• _Your tasks_
- 1) Using the text about the "a+" mode of fopen, decide whether each statement agrees with it: (a) For glibc, the initial read position in this mode is at the end of the file. (b) The C89 Standard contains the same language as the quoted C24 passage. (c) POSIX specifies the initial read position for this mode. For each, answer yes or no and quote the deciding words of the text.
- 2) Reproduce the passage of the text about the "a+" mode of fopen between "From fopen(3) —" and "is at the end of the file.", inclusive, substituting "musl" for "glibc".
- 3) List every standard named in the text about the "a+" mode of fopen.

• _Text provided_
────
Is an implementation permitted to start reading too at the end of the file?

Yes.

From fopen(3) — manual page:

a+ ...
POSIX is silent on what the initial read position is when using this mode. For glibc, the initial file position for reading is at the beginning of the file, but for Android/BSD/MacOS, the initial file position for reading is at the end of the file.

(emphasis is mine)

Not only that reading from the start is not mandatory, there are systems which document that the initial position is at the end.
Cygwin is not mentioned, but it looks like it is a valid choice.

Therefore using fseek (like you did) is the correct approach.

March 1, 2026 Score: 3 Rep: 22,178 Quality: Medium Completeness: 60%

The semantics of "a+" mode isn't really the issue here. The semantics of files is the issue. The C24 Standard says (7.23.3):

A stream is associated with an external file... by opening a file, which can involve creating a new file.... If a file can support positioning requests (such as a disk file, as opposed to a terminal), then a file position indicator associated with the stream is positioned at the start (character number zero) of the file, unless the file is opened with append mode in which case it is implementation-defined whether the file position indicator is initially positioned at the beginning or the end of the file. [emphasis mine]

I have quoted the current C Standard above, but the C89 Standard contains the same language.

In answer to the question of whether an implementation is permitted to start reading from the end of the file, the answer is "yes" because implementations are allowed to open files in append mode with the file position indicator at the end of the file. To reliably read from the start of a file opened in "a+" mode you need to explicitly set the file position indicator to the start of the file.

Should a conforming implementation read from the start and always write to the end?
────
• _Extracted records_
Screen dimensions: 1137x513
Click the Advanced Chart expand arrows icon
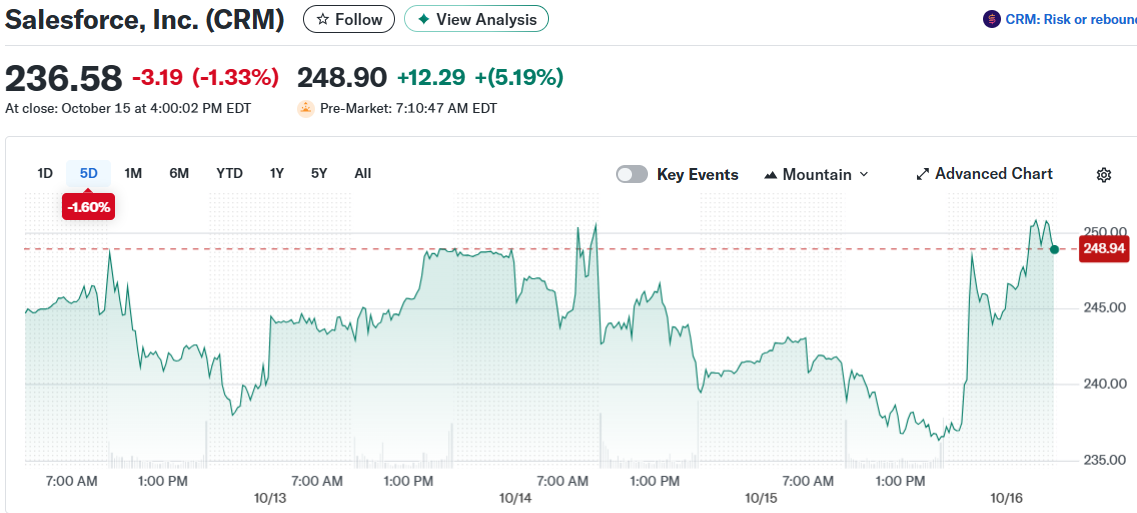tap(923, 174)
────
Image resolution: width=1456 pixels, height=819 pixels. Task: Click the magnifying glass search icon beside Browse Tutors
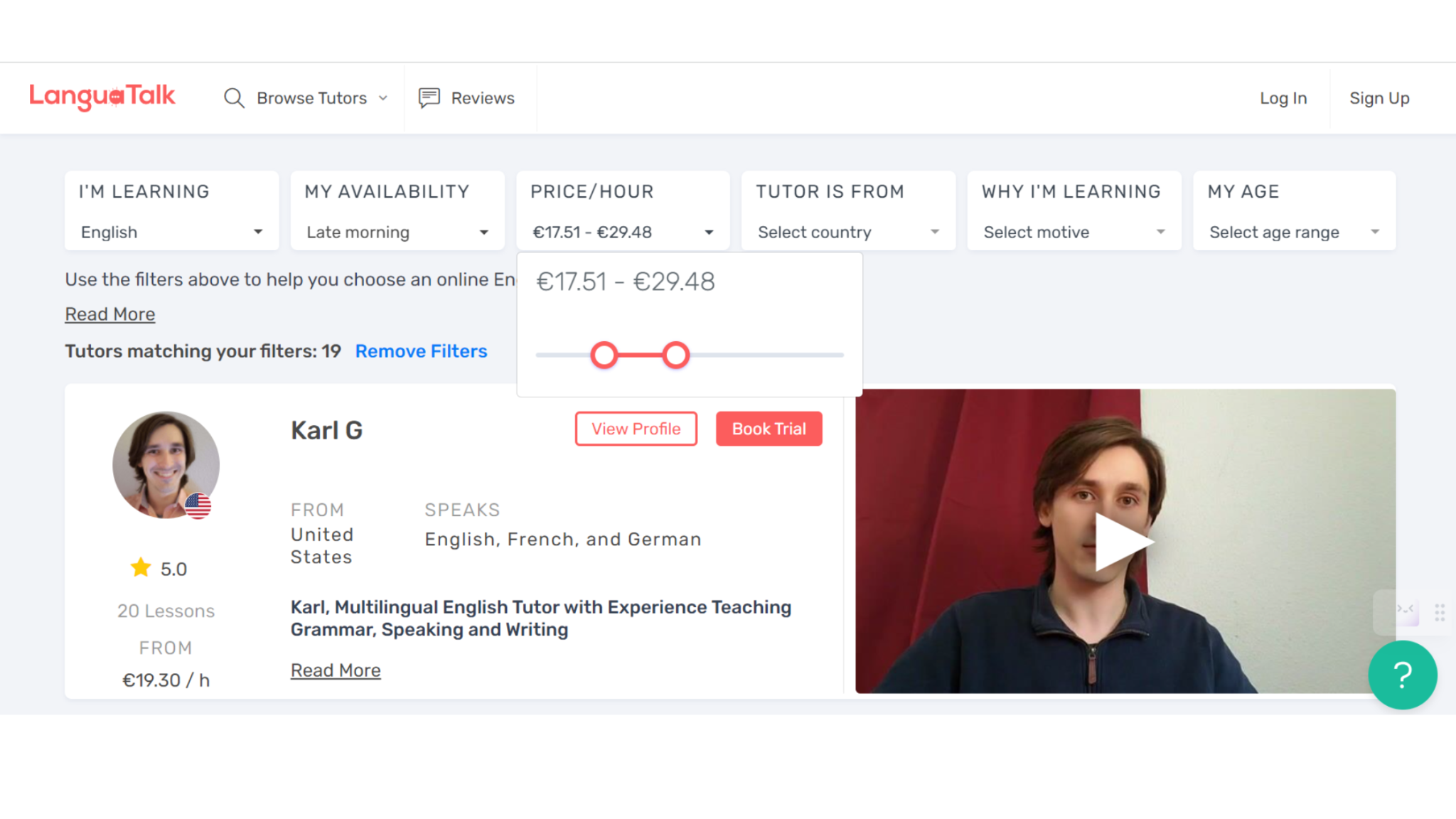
────
• _Responses for each task_
- 1)
(a) No: "For glibc, the initial file position for reading is at the beginning of the file"
(b) Yes: "the C89 Standard contains the same language"
(c) No: "POSIX is silent on what the initial read position is when using this mode"

- 2)
From fopen(3) — manual page:

a+ ...
POSIX is silent on what the initial read position is when using this mode. For musl, the initial file position for reading is at the beginning of the file, but for Android/BSD/MacOS, the initial file position for reading is at the end of the file.

- 3)
- POSIX
- The C24 Standard
- The C89 Standard